(WORKING DATA begins)

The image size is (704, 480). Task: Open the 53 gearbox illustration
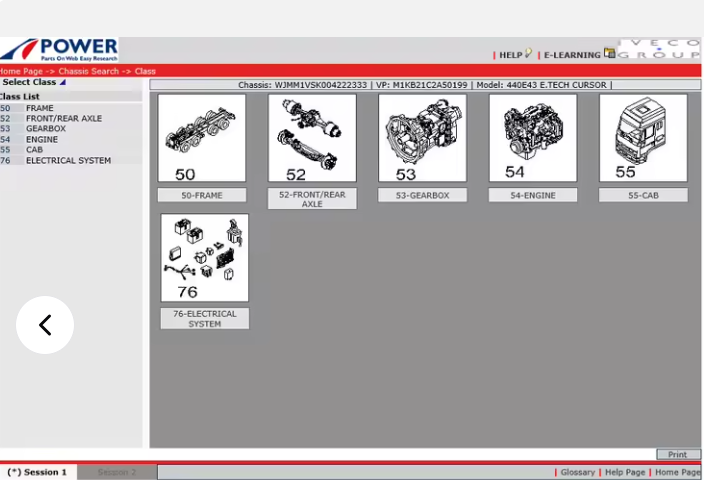[422, 138]
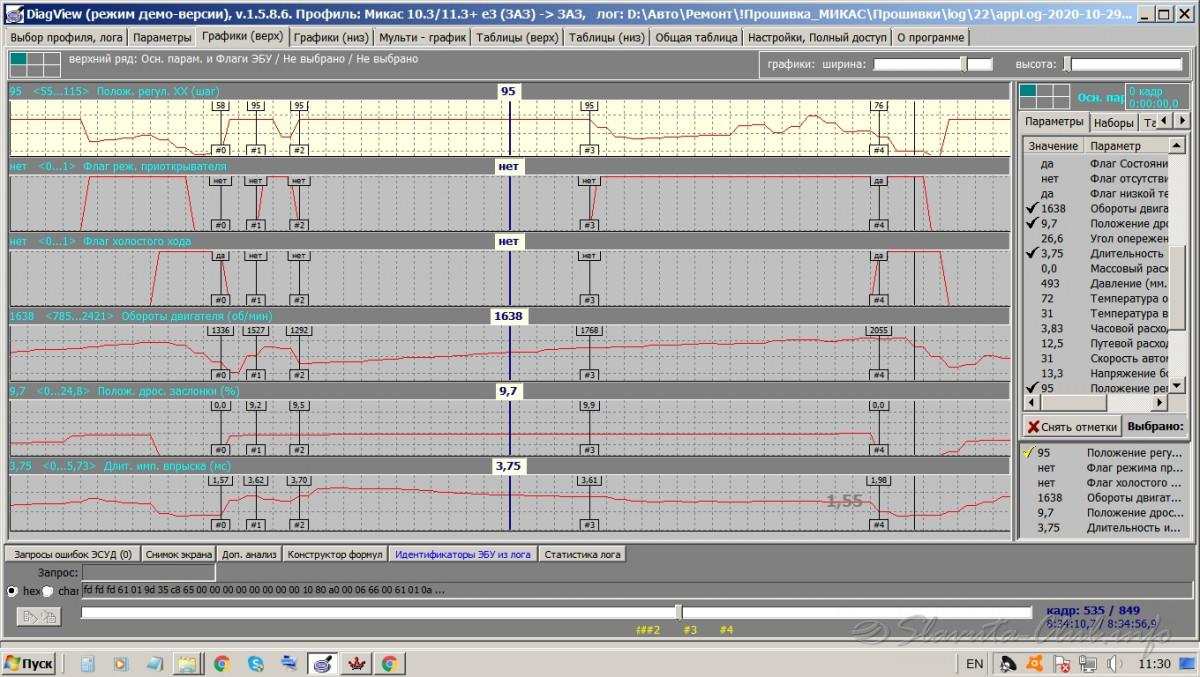This screenshot has height=677, width=1200.
Task: Click the DiagView app icon in taskbar
Action: [x=322, y=663]
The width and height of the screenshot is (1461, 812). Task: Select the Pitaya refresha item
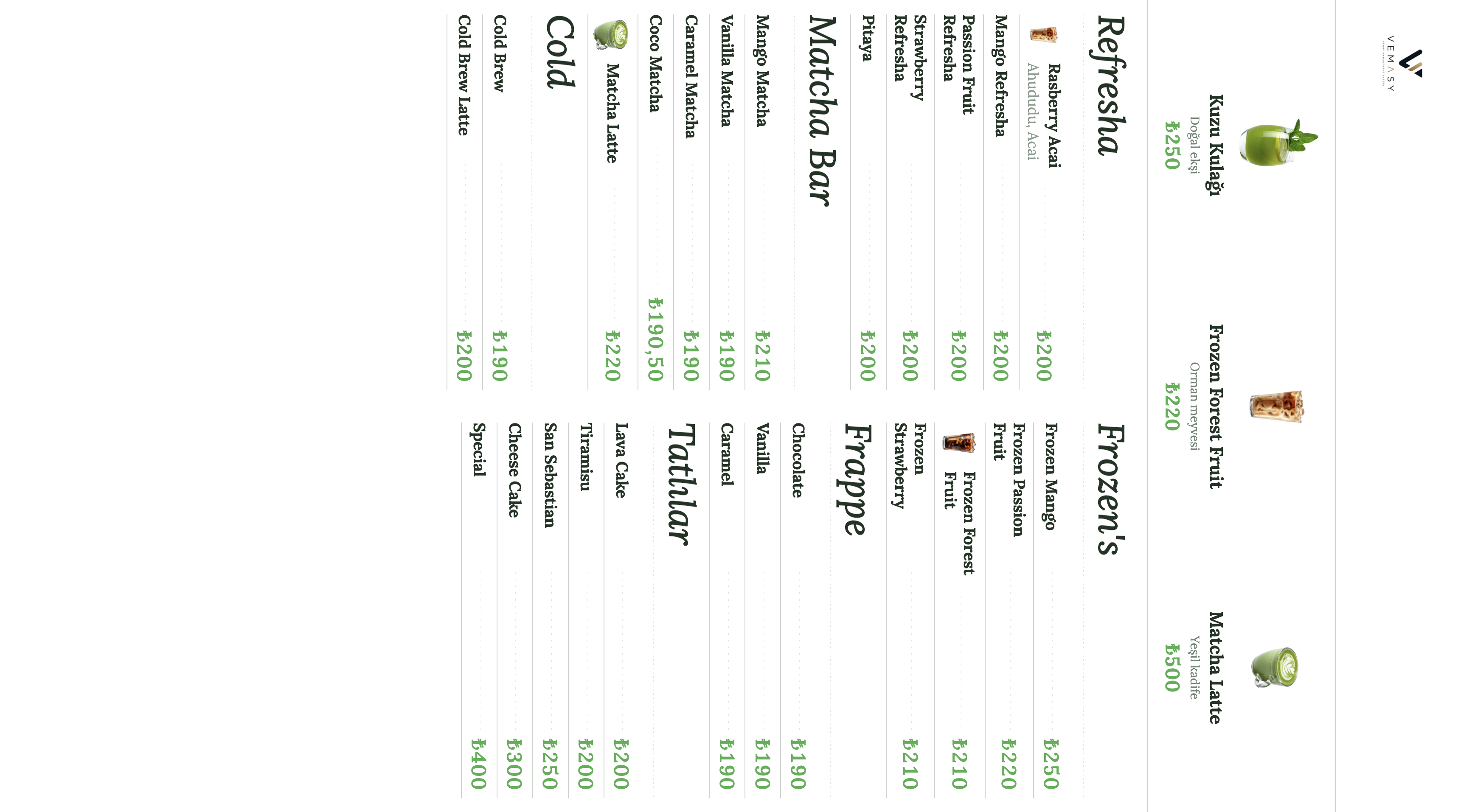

(WORKING DATA ends)

→ DESCRIPTION OF THE TASK: Except for pictures, copy the records above exactly.

→ TASK RESULT:
The image size is (704, 480). Task: Open the 53 gearbox illustration
[422, 138]
This screenshot has height=677, width=1200.
Task: Click the DiagView app icon in taskbar
Action: [x=322, y=663]
The width and height of the screenshot is (1461, 812). Task: Select the Pitaya refresha item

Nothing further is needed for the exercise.